An attorney for a Haitian man picked up by U.S. Immigration and Customs Enforcement (ICE) in Waterville earlier this month said that he is encouraged by a federal judge's ruling in Manhattan this week. U.S. District Judge Katherine Forrest said it was "unconstitutional and cruel" for authorities to detain Ravi Ragbir "without a moment's notice." Forrest then ordered Ragbir’s immediate release.
Ragbir, an immigrant rights activist from Trinidad and Tobago, has much in common with Lexius Saint Martin, originally from Haiti. Both men had years-old criminal convictions for non-violent crimes. Ragbir had been convicted of wire fraud in 2001. Saint Martin was convicted of drug trafficking in 2009. Neither had been in trouble since, but both were living under deportation orders. Both also married U.S. citizens, had children and went on to build successful lives for themselves before being picked up and detained by U.S. ICE.
"They're both people who were well-integrated into the community with family, with work life, just living and thriving in the community and then with no warning, just taken away by ICE," said Evan Fisher, an attorney for Lexius Saint Martin.
Saint Martin is being held in a New Hampshire jail. Fisher said he's preparing to file suit in federal court on his client's behalf. Judge Forrest's decision has given him and Saint Martin's family members hope. In her order, the judge ruled that ICE violated Ragbir's right to due process by not allowing him to organize his affairs or say goodbye before being detained. She also had harsh criticism for ICE and, by extension, the Trump administration.
"It ought not to be - and it has never before been - that those who have lived without incident in this country for years are subjected to treatment we associate with regimes we revile as unjust, regimes where those who have long lived in a country may be taken without notice," Judge Forrest wrote. "We are not that country; and woe be the day that we become that country under a fiction that laws allow it."
"It's just really remarkable to see some of these arguments that human rights lawyers in this country have been trying to make in the court system for years were finally latched onto in a case so similar to Lexius Saint Martin's case," said Fisher.
Calls and emails to ICE were not returned to Maine Public Radio. In a written statement provided to the Waterville Sentinel, an unnamed Immigrations official said Saint Martin was arrested on an outstanding order of removal.

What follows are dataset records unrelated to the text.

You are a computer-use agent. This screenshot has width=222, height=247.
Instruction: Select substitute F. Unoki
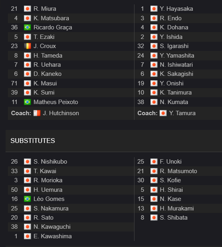(171, 162)
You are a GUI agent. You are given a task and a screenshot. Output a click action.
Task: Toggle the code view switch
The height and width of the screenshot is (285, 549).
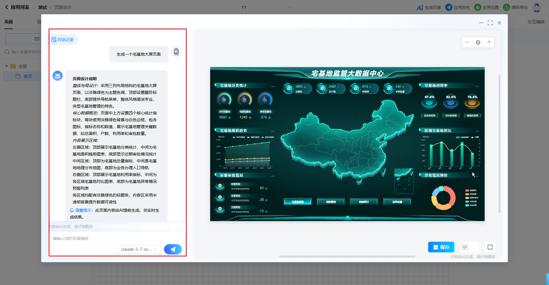click(x=469, y=247)
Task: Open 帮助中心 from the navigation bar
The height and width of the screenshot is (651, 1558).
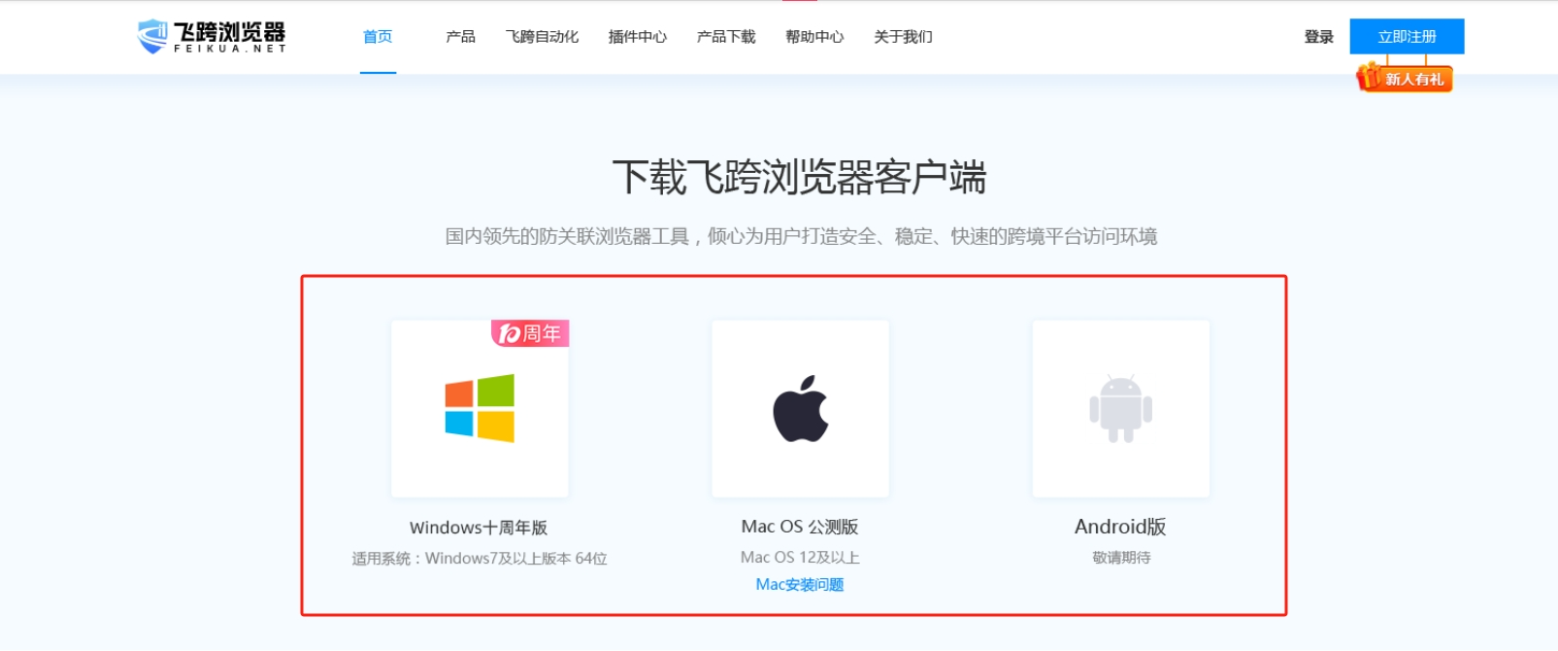Action: pyautogui.click(x=814, y=37)
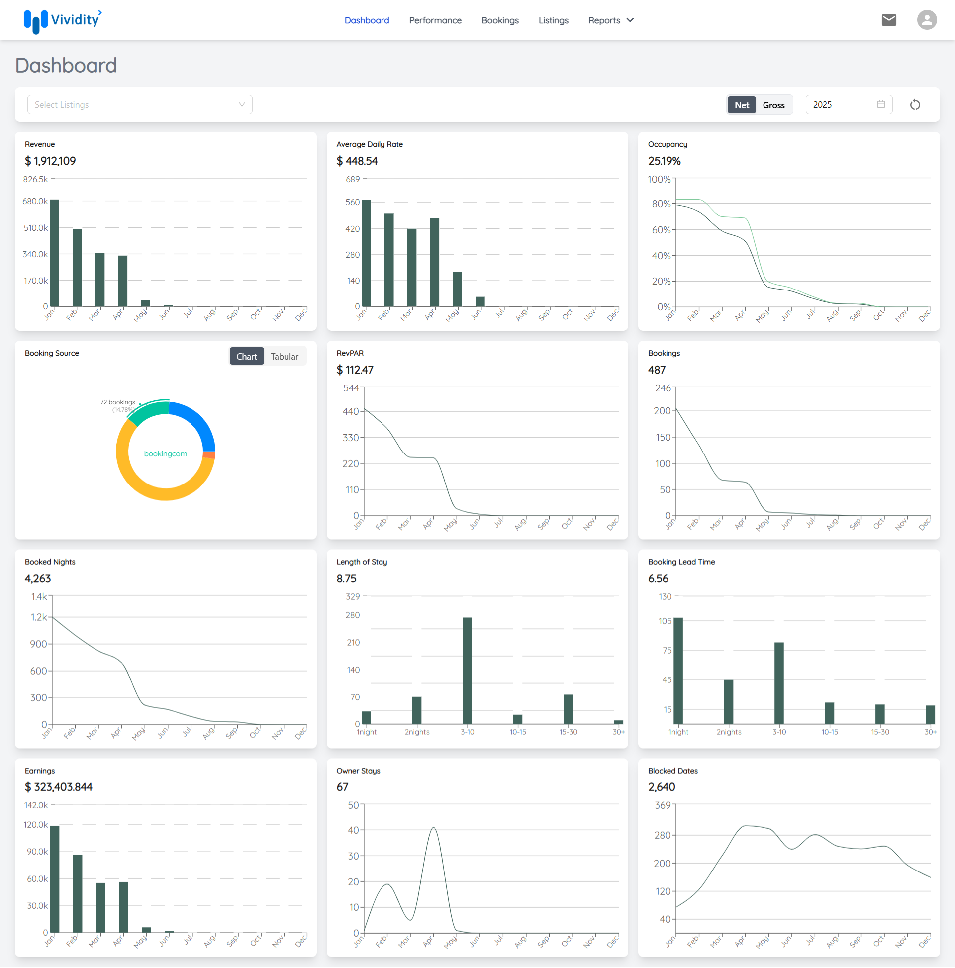Click the Dashboard nav link
Viewport: 955px width, 968px height.
366,21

"He was convicted for drug trafficking and sentenced to prison, violating the terms of his lawful status," the statement said. "At the conclusion of his prison term, he was placed in removal proceedings and subsequently issued a final order of removal by an immigration judge in 2010."
But Saint Martin has not been given any date for removal from the United States. That was also the case for Ragbir.This lack of forewarning is where Fisher said the federal judge put her foot down. She said the 5th Amendment's liberty and due process guarantees do protect someone under a final order of deportation,
"And she looked at the totality of the circumstances and found that they were depriving him of this most essential aspect of life, liberty and family," said Fisher.
Fisher said the judge's order will not prevent Ragbir from being deported, but it will give him the chance to say goodbye.